Sri Sivabala Yogi was a great saint of modern India.  The readership of a few books published on his life and teachings has not extended beyond his educated devotees. Sages of Sri Sivabala Yogi’s stature ought to be known to a much wider audience across the world; not that they seek fame or money (unlike the god men and god women who thrive on them these days) but to acquaint aspiring souls with the divine word revealed by them. It is only divine knowledge that, if put into practise sincerely and diligently, leads to removal of worries and stresses caused by competitive living which is a marked feature of modern life. The more discriminative aspirants amongst them seek a much higher goal, i.e., complete freedom from ignorance to attain Self-Realisation. Sri Sivabala Yogi’s life story, specifically the severe tapas that he undertook, has many lessons for serious aspirants (sadhakas). Similarly, his teachings practiced faithfully offer hope to anyone to achieve one’s desired end; that could be a lower aim of living a peaceful and a happy life sans worries or strive for the highest state of knowing the Reality.





What does the control of mind imply?

“The palpable form of the mind is the incessant flow of thoughts that all jivas are aware of. To control the mind means to stop their eruption. The origin of the individual mind lies in the feeling of ‘I’ that every jiva entertains (e.g. ‘I am Rama’). The ‘I’ exists as the primordial and basic thought on which are imposed countless other thoughts. The ‘I’ thought exists as a vibration in the consciousness and samaskaras (mental impressions) are created when it impels the mind into activity to gratify its desires.”


What is meditation (dhyana) and how is it done? 

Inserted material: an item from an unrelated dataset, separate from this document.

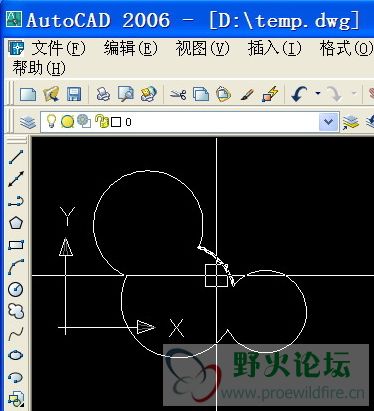Open the 帮助(H) menu
This screenshot has height=411, width=374.
pos(39,68)
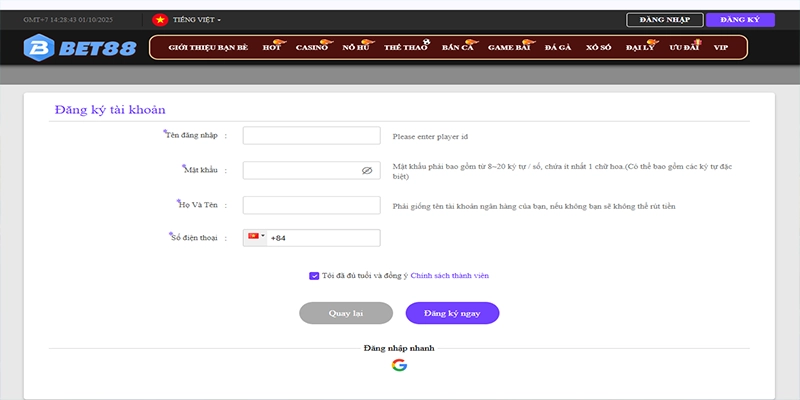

A prolonged act of concentration is known as meditation.  The former’s inceptive stage may last a few seconds whereas the latter progresses from beginning to middle and advanced states from roughly one hour to three or four hours and ten or twelve and above hours respectively. Meditation requiresan object to concentrate on. It is a complete discipline in itself; for, not does it only purify the mind, it puts it through all the steps required to control it, i.e., discipline, abidance, subsidence and destruction. In meditation, an aspirant brings the mind back to its object of concentration every time it is waylaid by a new thought. This repeated act of keeping the mind focused on an object forms the crux of meditation for a beginner. Meditation must be done intelligently (that is done by using the power of discrimination to keep the mind concentrated on the chosen object) despite the flow of thoughts. The latter keep erupting even in advanced stages of practice. One must persevere despite all odds using one’s will power. Gradually, thought lose their intensity and mind begins to introvert (to its source i.e. I sense) as it gets purified.